(WORK TASK)
Scan the material below for the word "agent", then copy every line in which it appears.

(INPUT RECORDS)
■ ■ ■ ■
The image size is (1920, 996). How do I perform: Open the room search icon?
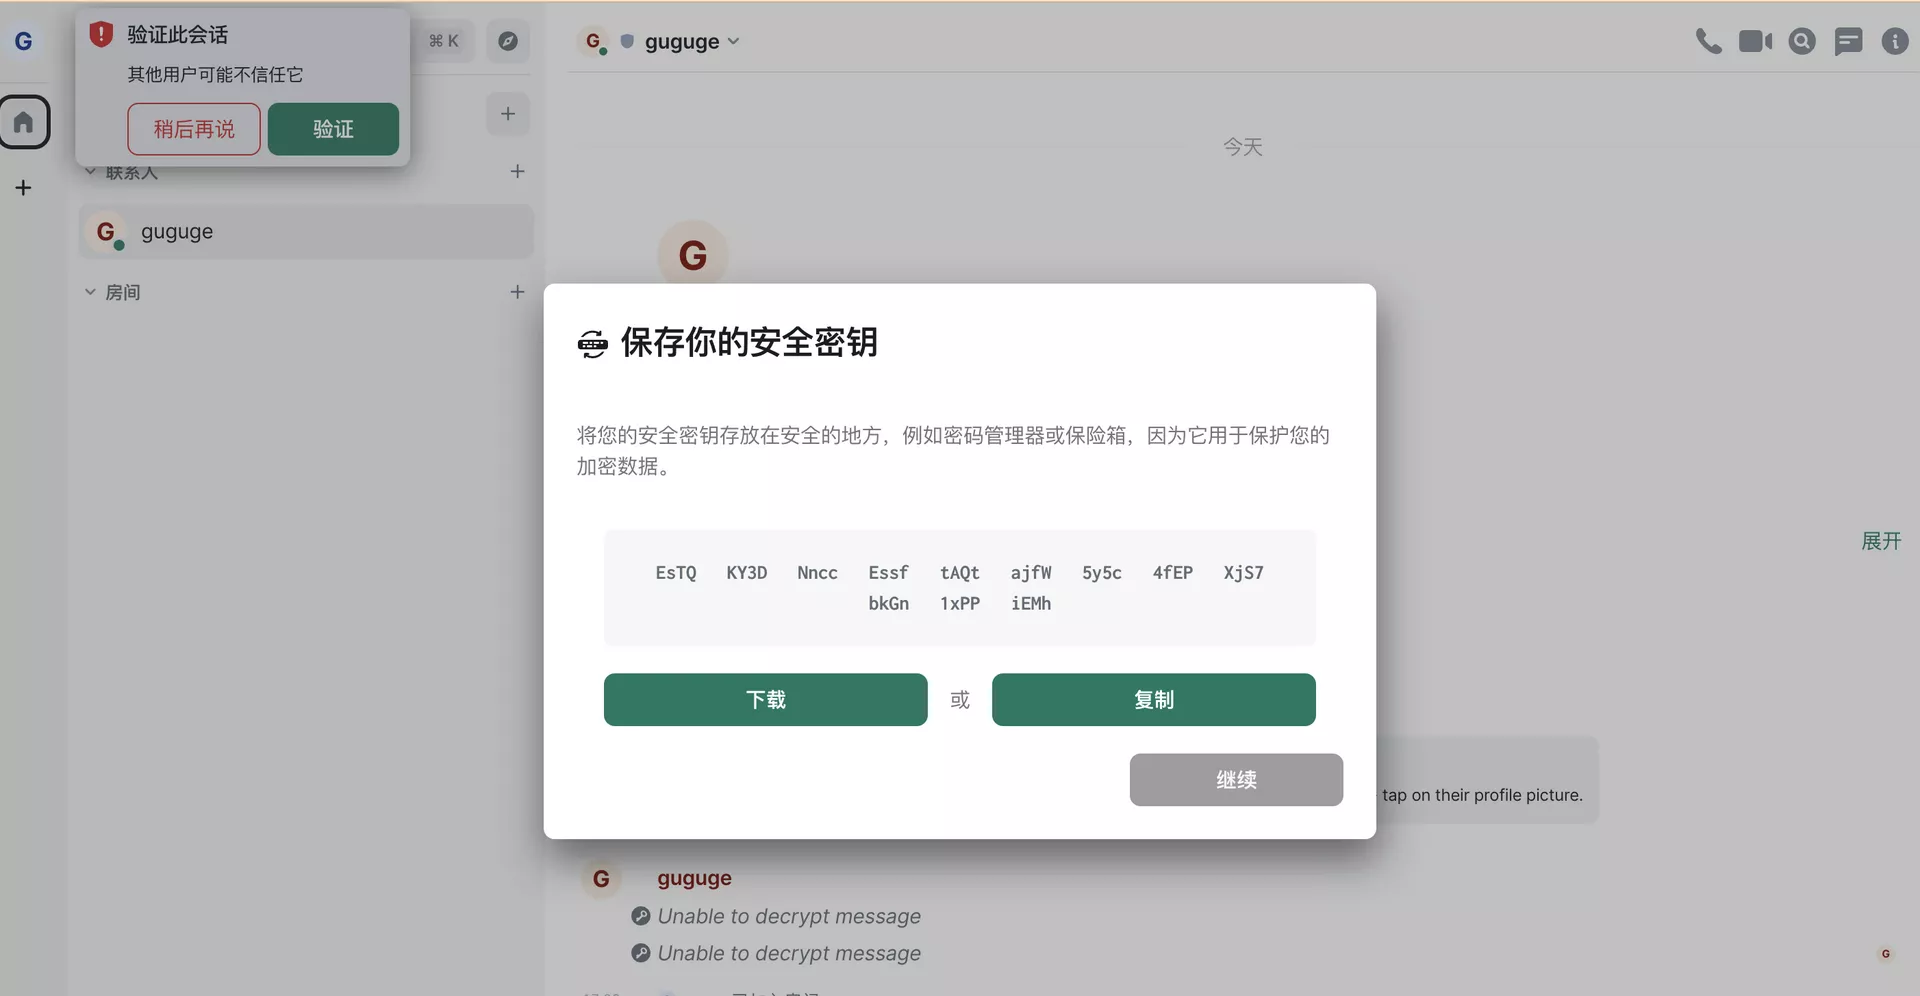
■ ■ ■ ■
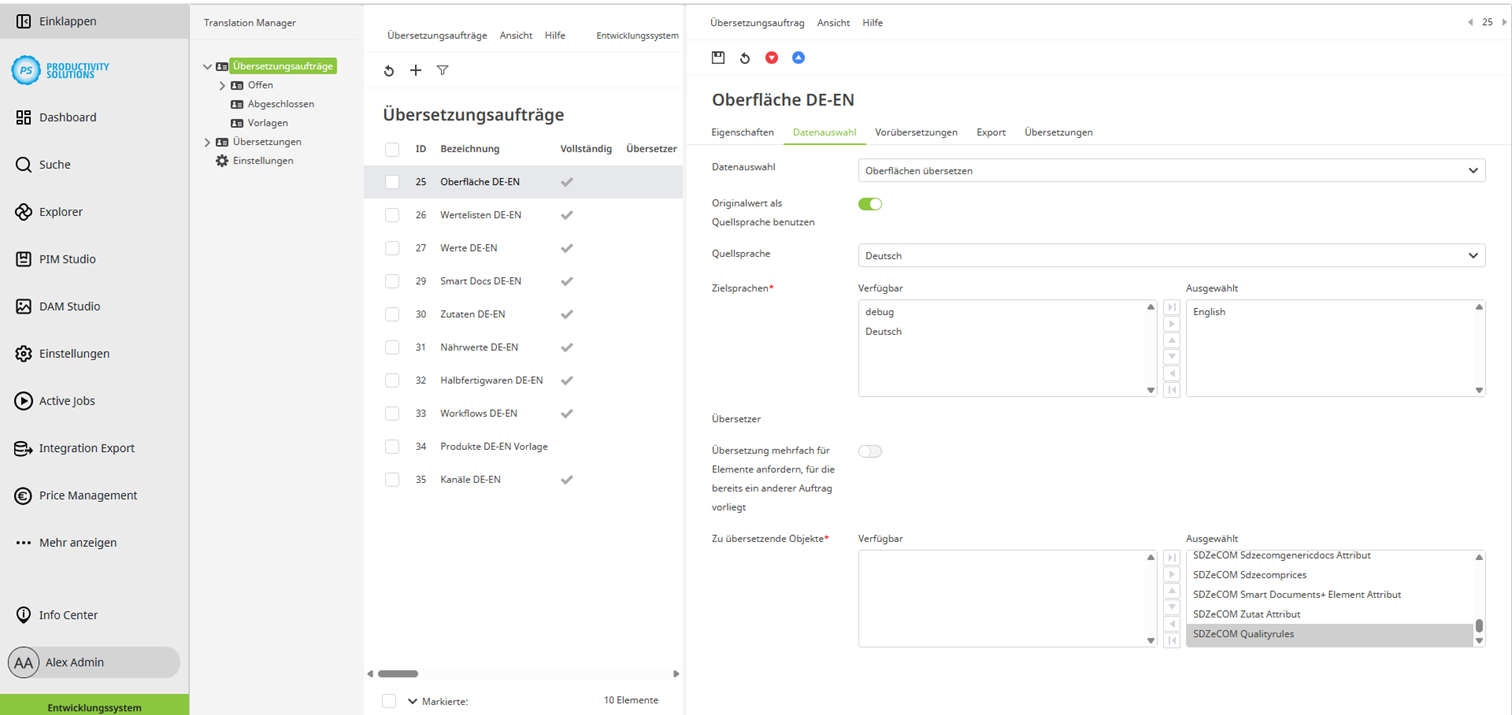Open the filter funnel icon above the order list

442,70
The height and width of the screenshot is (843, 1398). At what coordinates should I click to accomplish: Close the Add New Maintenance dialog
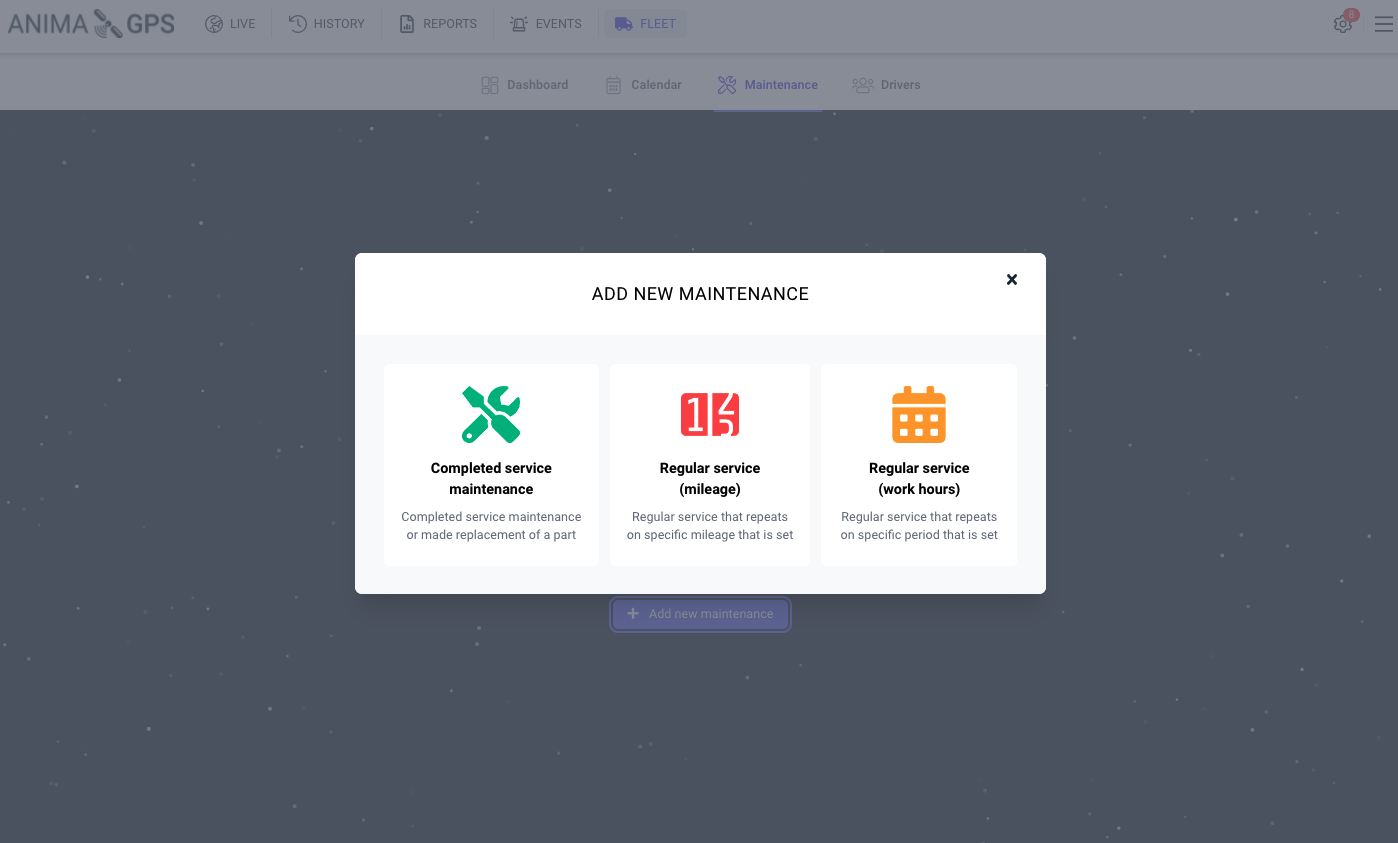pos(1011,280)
■ ■ ■ ■
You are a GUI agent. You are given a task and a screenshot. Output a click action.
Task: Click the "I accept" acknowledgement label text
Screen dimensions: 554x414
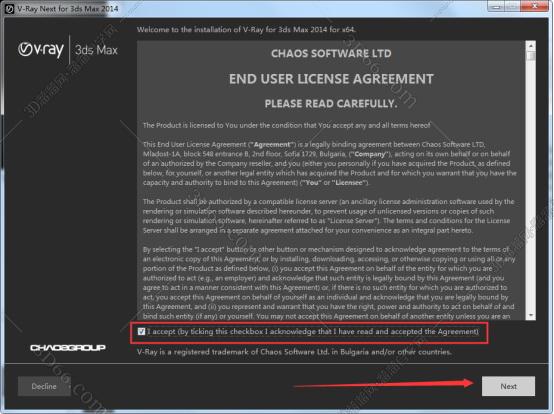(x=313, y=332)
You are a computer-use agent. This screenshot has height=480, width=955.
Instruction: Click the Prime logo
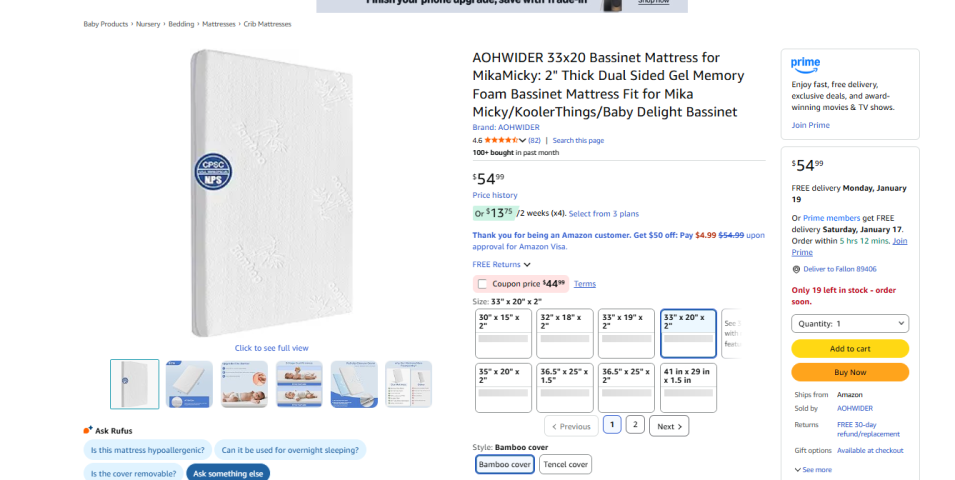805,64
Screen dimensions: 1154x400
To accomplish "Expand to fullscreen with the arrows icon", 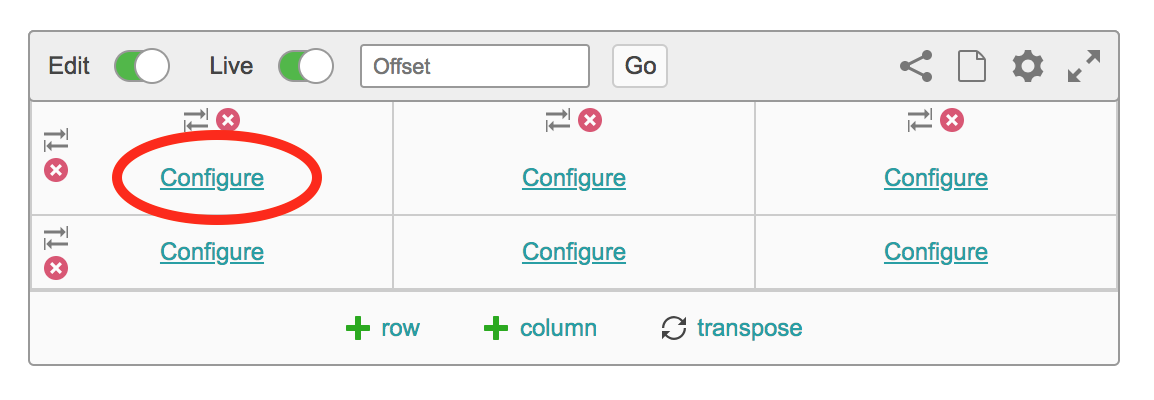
■ ■ ■ ■
(REPLY TO THE EXERCISE)
You are a GUI agent. You are given a task and a screenshot. Output a click action.
You are a computer-use agent. This screenshot has height=480, width=955.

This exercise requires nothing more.